> [Work required]: Copy out again, unchanged, the listing below from the line that has "You are a GUI" through the line that has "[Next] (266, 1744)".

> [Stored data]:
============================================================
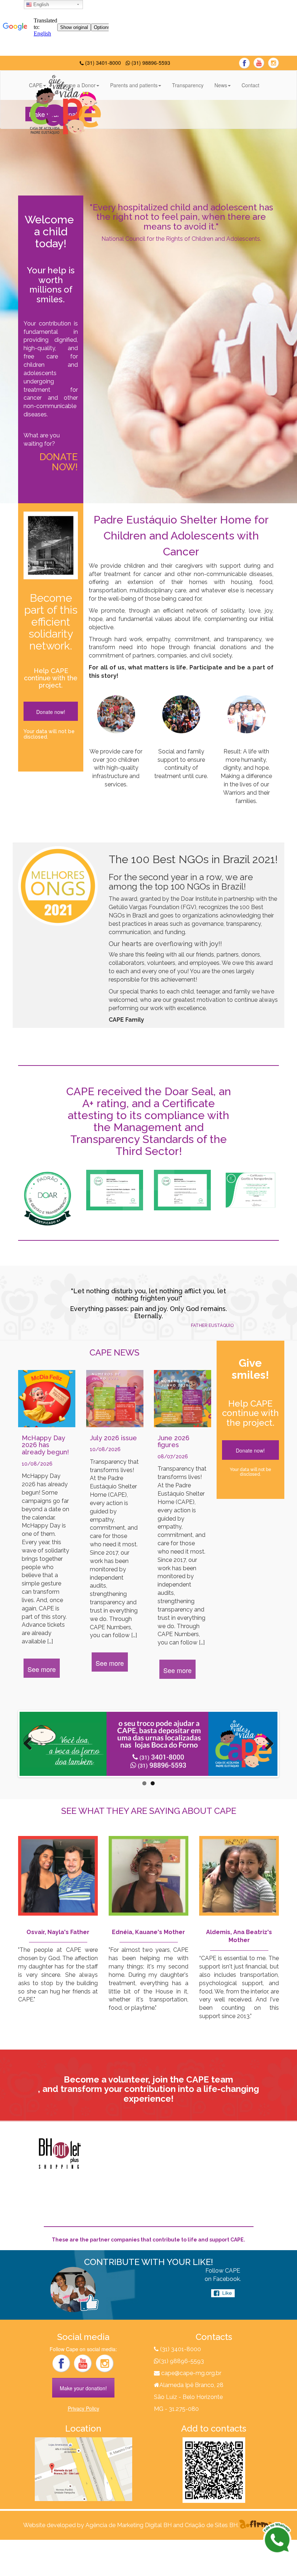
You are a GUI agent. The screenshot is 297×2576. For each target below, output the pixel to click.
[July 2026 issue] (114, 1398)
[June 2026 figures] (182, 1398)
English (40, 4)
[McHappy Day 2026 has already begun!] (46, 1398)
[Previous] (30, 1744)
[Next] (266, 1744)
============================================================
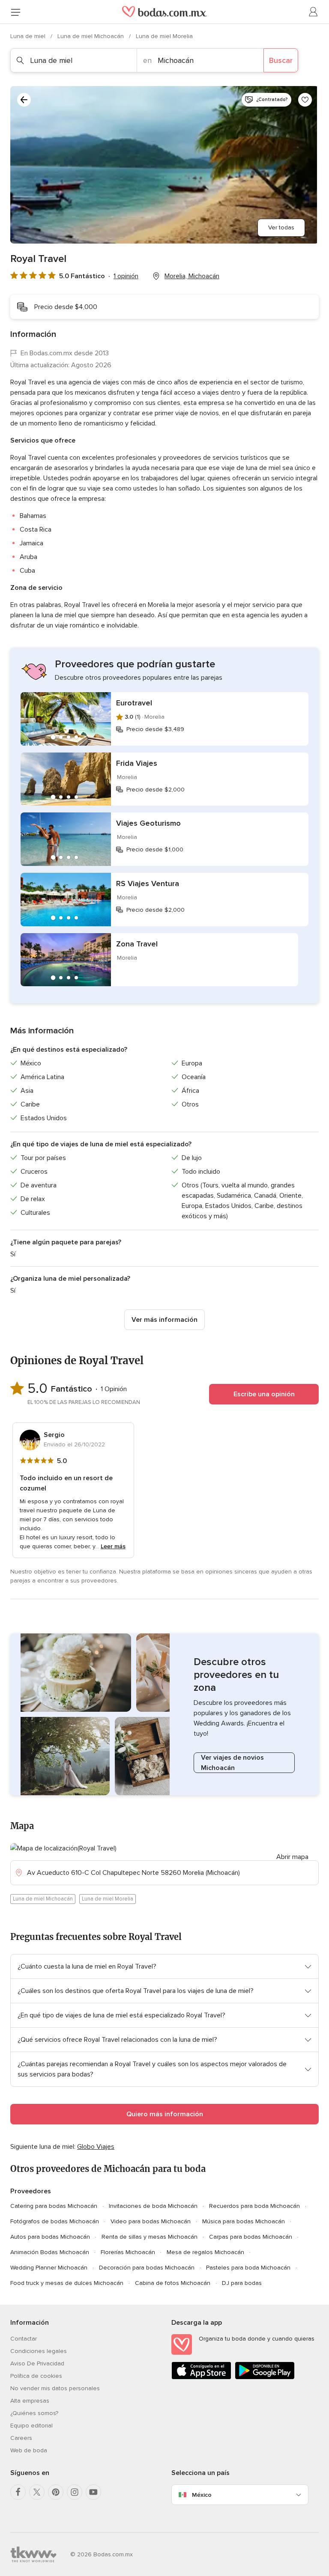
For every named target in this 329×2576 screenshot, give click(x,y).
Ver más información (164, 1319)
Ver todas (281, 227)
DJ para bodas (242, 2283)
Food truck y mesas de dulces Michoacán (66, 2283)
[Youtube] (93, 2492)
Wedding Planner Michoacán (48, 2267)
============================================================
> [Written answer]:
You are a GUI agent. The screenshot is 297×2576. For each target below, output the pixel to click.
[July 2026 issue] (114, 1398)
[June 2026 figures] (182, 1398)
English (40, 4)
[McHappy Day 2026 has already begun!] (46, 1398)
[Previous] (30, 1744)
[Next] (266, 1744)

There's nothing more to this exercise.